Convert raw analytical instrument data to Allotrope ASM JSON
Hand Claude Code a vendor-format file from a cell counter, plate reader, HPLC, mass spectrometer, or qPCR instrument; get back a strict-validated Allotrope Simple Model (ASM) JSON, a flattened 2D CSV ready for LIMS ingestion, and an exportable Python parser that a data engineer can put behind a pipeline.
| Problem class | Workflow automation |
| Subject areas | Chemistry, Drug Repurposing and Discovery, Molecular and Cellular Biology, Translational Medicine |
| Evidence level | Reported |
| Complexity | One skill or MCP |
| Availability | Fully open |
| Compute | Laptop |
Problem
Every analytical instrument writes its own file format — Beckman Vi-CELL counters emit one CSV layout; Agilent HPLCs emit another; Tecan and Molecular Devices plate readers each emit their own XML / Excel hybrids; NanoDrop spreadsheets, BMG OMEGA exports, Roche LightCycler .ixo packages, Bio-Rad CFX .pcrd. A pharma or biotech lab pipes those into LIMS, an ELN, or a data lake — and the glue is a long tail of one-off parsers that drift as vendors push firmware updates.

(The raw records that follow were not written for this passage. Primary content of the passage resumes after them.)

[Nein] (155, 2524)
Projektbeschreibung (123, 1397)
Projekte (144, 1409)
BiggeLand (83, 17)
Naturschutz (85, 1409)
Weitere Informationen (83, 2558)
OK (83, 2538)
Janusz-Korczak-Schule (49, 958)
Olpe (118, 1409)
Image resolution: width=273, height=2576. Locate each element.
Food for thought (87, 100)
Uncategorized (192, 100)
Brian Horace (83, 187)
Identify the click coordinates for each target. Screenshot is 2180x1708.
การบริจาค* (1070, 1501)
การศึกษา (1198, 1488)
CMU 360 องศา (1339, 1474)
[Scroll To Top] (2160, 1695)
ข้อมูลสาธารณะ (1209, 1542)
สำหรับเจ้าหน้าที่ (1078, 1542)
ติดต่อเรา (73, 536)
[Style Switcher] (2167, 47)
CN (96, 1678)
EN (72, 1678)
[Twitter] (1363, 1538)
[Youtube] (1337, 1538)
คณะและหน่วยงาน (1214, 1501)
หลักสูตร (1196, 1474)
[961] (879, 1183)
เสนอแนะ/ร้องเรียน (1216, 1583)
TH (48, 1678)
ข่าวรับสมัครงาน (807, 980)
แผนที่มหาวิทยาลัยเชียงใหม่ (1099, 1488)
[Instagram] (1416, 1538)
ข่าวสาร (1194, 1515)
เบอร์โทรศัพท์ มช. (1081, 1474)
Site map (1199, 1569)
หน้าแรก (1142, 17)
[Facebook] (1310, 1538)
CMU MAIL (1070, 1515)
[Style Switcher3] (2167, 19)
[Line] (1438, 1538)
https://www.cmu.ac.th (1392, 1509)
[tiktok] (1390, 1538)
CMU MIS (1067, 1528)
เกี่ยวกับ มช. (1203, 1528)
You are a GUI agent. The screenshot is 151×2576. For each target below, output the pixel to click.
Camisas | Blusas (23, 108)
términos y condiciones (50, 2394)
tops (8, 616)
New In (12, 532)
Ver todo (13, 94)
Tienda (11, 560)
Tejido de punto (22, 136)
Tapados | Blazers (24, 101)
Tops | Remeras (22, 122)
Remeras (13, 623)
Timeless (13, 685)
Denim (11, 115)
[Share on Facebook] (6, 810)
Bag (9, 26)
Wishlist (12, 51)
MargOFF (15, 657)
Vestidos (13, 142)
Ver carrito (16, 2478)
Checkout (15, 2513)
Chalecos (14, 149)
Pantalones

The Allotrope Foundation standardised this with the Allotrope Simple Model (ASM): a JSON-LD schema per technique (flow cytometry, plate-reader, HPLC-DAD, qPCR, …) with ontology-anchored field names and explicit raw-vs-derived data separation.
The work that has to happen on every new file: identify the instrument and vendor, pick the right parser, map fields into the right ASM section (raw measurements into measurement-document; derived values into calculated-data-aggregate-document with data-source-aggregate-document traceability), validate against the ASM schema, and emit either ASM JSON (for an ASM-aware sink) or a flattened CSV (for everything else). Solved looks like: drop the file, get JSON + CSV + a re-usable parser script, no hand editing.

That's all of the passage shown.